Von der Kirche gingen sie zu einem geschickten Maler, dem Periander auftrug, die vorzüglichsten Begebenheiten seiner Geschichte auf einem großen Gemälde darzustellen. Auf der einen Seite zeigte sich die Insel der Barbaren mit dem brennenden Walde, nicht weit davon die Gefängnißinsel und das Floß, auf dem Arnaldo ihn fand, als er ihn in seinem Schiffe aufnahm. Auf der andern Seite war die schneebedeckte Insel, wo der trauernde Portugiese seinen Geist aufgab, und das Schiff, wie Arnaldo's Soldaten es durchlöcherten. Gleich daneben sah man, wie das Boot und die Barke sich trennten. Hier war der Tod Taurisa's und der Kampf ihrer Liebhaber dargestellt, und dort wurde das Schiff voneinander gesägt, in dem Auristela und ihre Begleiter eingeschlossen waren. Auch die liebliche Insel, die Periander im Traume sah, war nicht vergessen, so wie das Laster und die Tugend mit ihren Begleiterinnen. Nahe dabei verschlangen die ungeheuren Fische die beiden Matrosen, und begruben sie in ihren Bauche. Auch das eingefrorne Schiff wurde gemalt, wie es erst erobert ward und Alle sich dann dem König Cratilo ergaben; dann zeigte sich das gewaltige Roß, welches durch Furcht gezähmt und aus einem Löwen in ein Lamm verwandelt wurde. Polykarp's Feste, wo Periander die Preise gewann, wurden im engen Raum nur mit wenig Strichen angedeutet. Kurz, alles Merkwürdige, was er erlebt, war auf diesem Bilde angebracht, bis die Wanderer nach ihrer Ausschiffung in Lissabon erschienen, in denselben Kleidern, die sie damals trugen. Auch Polykarps Palast erschien in Flammen, Clodio, vom Pfeil Antonio's durchbohrt und Zenotia, an einem Mastbaum hängend. Die Eremiteninsel wurde dargestellt, und Rutilio im heiligen Gewande. Dies Bild war wie ein Auszug der ganzen Geschichte, und ersparte ihnen die Mühe, jeden Umstand zu erzählen; denn der junge Antonio zeigte es vor, und erklärte die einzelnen Gegenstände, wenn irgend Jemand die Geschichte wissen wollte. Worin der treffliche Maler seine Kunst am schönsten gezeigt hatte, war in Auristela's Bildniß, und Alle sagten, hier habe er es bewiesen, daß er eine Schönheit malen könne. Und doch hatte er ihr Unrecht gethan; denn Auristela's himmlische Gestalt konnte nur ein göttlicher Gedanke erschaffen, aber keine menschliche Hand nachbilden.

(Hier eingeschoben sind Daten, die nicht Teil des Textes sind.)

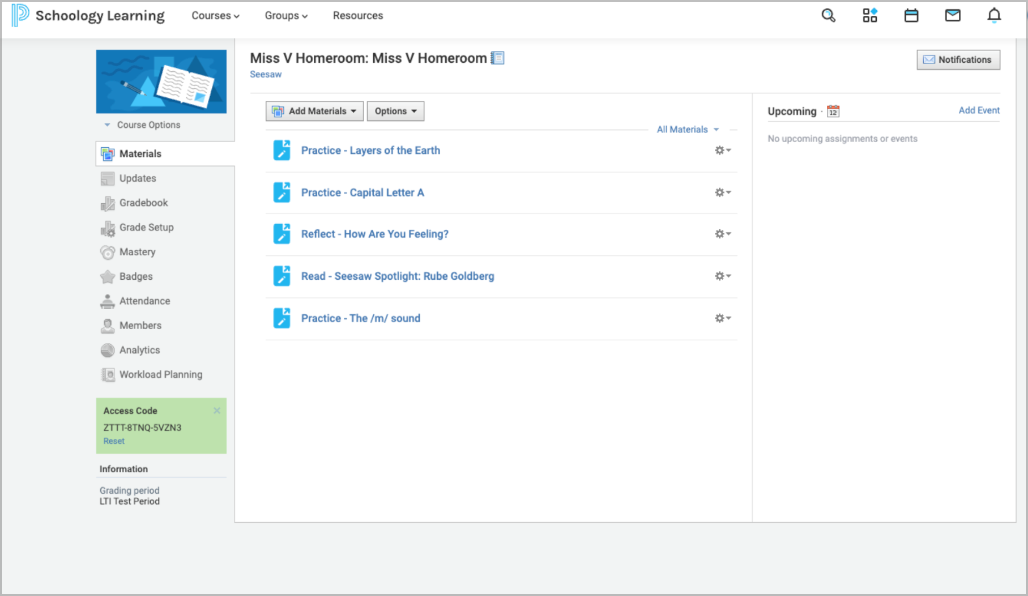Open the All Materials filter dropdown
Viewport: 1028px width, 596px height.
[x=686, y=129]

Zehn Tage blieben die Wanderer in Lissabon, und brachten die Zeit damit hin, die Kirchen zu besuchen und ihre Seelen auf den Weg des Heils zu leiten. Darauf reisten sie ab, mit Erlaubniß des Vicekönigs, der sie mit einem Beglaubigungsschreiben versehen hatte, worin ihre Namen und der Zweck ihrer Reise stand. Sie beurlaubten sich von dem portugiesischen Ritter, ihrem Wirth, und von Alberte, dem Bruder des Gestorbenen, der ihnen viele Beweise der Freundschaft gegeben hatte.

So begaben sie sich auf den Weg nach Castilien, reisten aber in der Nacht von Lissabon ab, um nicht bei Tage durch das Zudrängen der Menge gestört zu werden; obwol seit der Veränderung der Tracht das Aufsehen, was sie anfangs erregt, schon sehr nachgelassen hatte.